» **WHAT TO WORK ON**: Recast the lines below as a numbered list, leaving out any blank lines.

» **SUPPLIED INFORMATION**:
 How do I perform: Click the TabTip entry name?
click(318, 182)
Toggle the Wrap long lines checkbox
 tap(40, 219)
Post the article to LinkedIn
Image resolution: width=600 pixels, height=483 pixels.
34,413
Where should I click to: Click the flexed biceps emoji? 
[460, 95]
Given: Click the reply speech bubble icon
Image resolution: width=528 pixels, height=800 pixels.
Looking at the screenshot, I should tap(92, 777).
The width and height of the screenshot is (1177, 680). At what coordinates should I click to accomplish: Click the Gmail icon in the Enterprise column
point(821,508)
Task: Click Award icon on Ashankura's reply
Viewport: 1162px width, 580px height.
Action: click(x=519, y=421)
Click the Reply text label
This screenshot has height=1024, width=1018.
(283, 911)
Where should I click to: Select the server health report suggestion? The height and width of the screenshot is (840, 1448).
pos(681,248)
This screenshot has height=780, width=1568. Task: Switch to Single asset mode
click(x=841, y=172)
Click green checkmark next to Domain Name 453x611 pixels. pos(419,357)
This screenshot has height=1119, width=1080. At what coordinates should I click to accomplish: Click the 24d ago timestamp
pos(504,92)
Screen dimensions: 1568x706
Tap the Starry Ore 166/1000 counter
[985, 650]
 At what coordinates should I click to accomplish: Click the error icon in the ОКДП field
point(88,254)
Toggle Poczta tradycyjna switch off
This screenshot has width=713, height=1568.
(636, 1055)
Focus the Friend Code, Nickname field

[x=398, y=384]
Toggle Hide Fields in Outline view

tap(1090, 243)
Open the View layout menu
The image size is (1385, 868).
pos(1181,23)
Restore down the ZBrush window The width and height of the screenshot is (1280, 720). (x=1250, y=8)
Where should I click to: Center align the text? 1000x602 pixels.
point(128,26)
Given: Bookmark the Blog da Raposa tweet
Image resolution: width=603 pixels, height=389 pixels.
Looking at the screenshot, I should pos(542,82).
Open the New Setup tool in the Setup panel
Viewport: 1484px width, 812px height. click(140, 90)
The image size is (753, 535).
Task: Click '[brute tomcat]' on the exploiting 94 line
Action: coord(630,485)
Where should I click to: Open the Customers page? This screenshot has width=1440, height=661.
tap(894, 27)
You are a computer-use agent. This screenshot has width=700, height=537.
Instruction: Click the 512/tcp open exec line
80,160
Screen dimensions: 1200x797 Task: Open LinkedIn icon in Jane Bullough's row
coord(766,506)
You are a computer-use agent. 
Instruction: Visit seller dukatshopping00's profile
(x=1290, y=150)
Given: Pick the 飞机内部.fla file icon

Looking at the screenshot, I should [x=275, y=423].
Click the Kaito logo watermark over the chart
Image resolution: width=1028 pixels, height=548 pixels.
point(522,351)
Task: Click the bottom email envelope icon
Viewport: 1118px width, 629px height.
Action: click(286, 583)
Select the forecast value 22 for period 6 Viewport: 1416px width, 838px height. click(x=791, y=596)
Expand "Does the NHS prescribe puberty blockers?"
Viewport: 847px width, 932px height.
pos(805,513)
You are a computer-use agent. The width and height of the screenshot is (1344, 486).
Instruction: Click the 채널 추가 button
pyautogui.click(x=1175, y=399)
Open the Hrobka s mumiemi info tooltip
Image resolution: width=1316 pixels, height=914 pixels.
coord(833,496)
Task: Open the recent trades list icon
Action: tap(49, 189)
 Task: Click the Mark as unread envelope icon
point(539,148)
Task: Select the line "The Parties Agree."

» **IN RESPONSE**:
1.  How do I perform: Click the TabTip entry name?
2. click(318, 182)
3. Toggle the Wrap long lines checkbox
4.  tap(40, 219)
5. Post the article to LinkedIn
6. Image resolution: width=600 pixels, height=483 pixels.
7. 34,413
8. Where should I click to: Click the flexed biceps emoji? 
9. [460, 95]
10. Given: Click the reply speech bubble icon
11. Image resolution: width=528 pixels, height=800 pixels.
12. Looking at the screenshot, I should tap(92, 777).
13. The width and height of the screenshot is (1177, 680). At what coordinates should I click to accomplish: Click the Gmail icon in the Enterprise column
14. point(821,508)
15. Task: Click Award icon on Ashankura's reply
16. Viewport: 1162px width, 580px height.
17. Action: click(x=519, y=421)
18. Click the Reply text label
19. This screenshot has height=1024, width=1018.
20. (283, 911)
21. Where should I click to: Select the server health report suggestion? The height and width of the screenshot is (840, 1448).
22. pos(681,248)
23. This screenshot has height=780, width=1568. Task: Switch to Single asset mode
24. click(x=841, y=172)
25. Click green checkmark next to Domain Name 453x611 pixels. pos(419,357)
26. This screenshot has height=1119, width=1080. At what coordinates should I click to accomplish: Click the 24d ago timestamp
27. pos(504,92)
28. Screen dimensions: 1568x706
29. Tap the Starry Ore 166/1000 counter
30. [985, 650]
31.  At what coordinates should I click to accomplish: Click the error icon in the ОКДП field
32. point(88,254)
33. Toggle Poczta tradycyjna switch off
34. This screenshot has width=713, height=1568.
35. (636, 1055)
36. Focus the Friend Code, Nickname field
37. [x=398, y=384]
38. Toggle Hide Fields in Outline view
39. tap(1090, 243)
40. Open the View layout menu
41. The image size is (1385, 868).
42. pos(1181,23)
43. Restore down the ZBrush window The width and height of the screenshot is (1280, 720). (x=1250, y=8)
44. Where should I click to: Center align the text? 1000x602 pixels.
45. point(128,26)
46. Given: Bookmark the Blog da Raposa tweet
47. Image resolution: width=603 pixels, height=389 pixels.
48. Looking at the screenshot, I should pos(542,82).
49. Open the New Setup tool in the Setup panel
50. Viewport: 1484px width, 812px height. click(140, 90)
51. The image size is (753, 535).
52. Task: Click '[brute tomcat]' on the exploiting 94 line
53. Action: coord(630,485)
54. Where should I click to: Open the Customers page? This screenshot has width=1440, height=661.
55. tap(894, 27)
56. You are a computer-use agent. This screenshot has width=700, height=537.
57. Instruction: Click the 512/tcp open exec line
58. 80,160
59. Screen dimensions: 1200x797 Task: Open LinkedIn icon in Jane Bullough's row
60. coord(766,506)
61. You are a computer-use agent. 
62. Instruction: Visit seller dukatshopping00's profile
63. (x=1290, y=150)
64. Given: Pick the 飞机内部.fla file icon
65. Looking at the screenshot, I should [x=275, y=423].
66. Click the Kaito logo watermark over the chart
67. Image resolution: width=1028 pixels, height=548 pixels.
68. point(522,351)
69. Task: Click the bottom email envelope icon
70. Viewport: 1118px width, 629px height.
71. Action: click(286, 583)
72. Select the forecast value 22 for period 6 Viewport: 1416px width, 838px height. click(x=791, y=596)
73. Expand "Does the NHS prescribe puberty blockers?"
74. Viewport: 847px width, 932px height.
75. pos(805,513)
76. You are a computer-use agent. The width and height of the screenshot is (1344, 486).
77. Instruction: Click the 채널 추가 button
78. pyautogui.click(x=1175, y=399)
79. Open the Hrobka s mumiemi info tooltip
80. Image resolution: width=1316 pixels, height=914 pixels.
81. coord(833,496)
82. Task: Open the recent trades list icon
83. Action: tap(49, 189)
84.  Task: Click the Mark as unread envelope icon
85. point(539,148)
86. Task: Select the line "The Parties Agree."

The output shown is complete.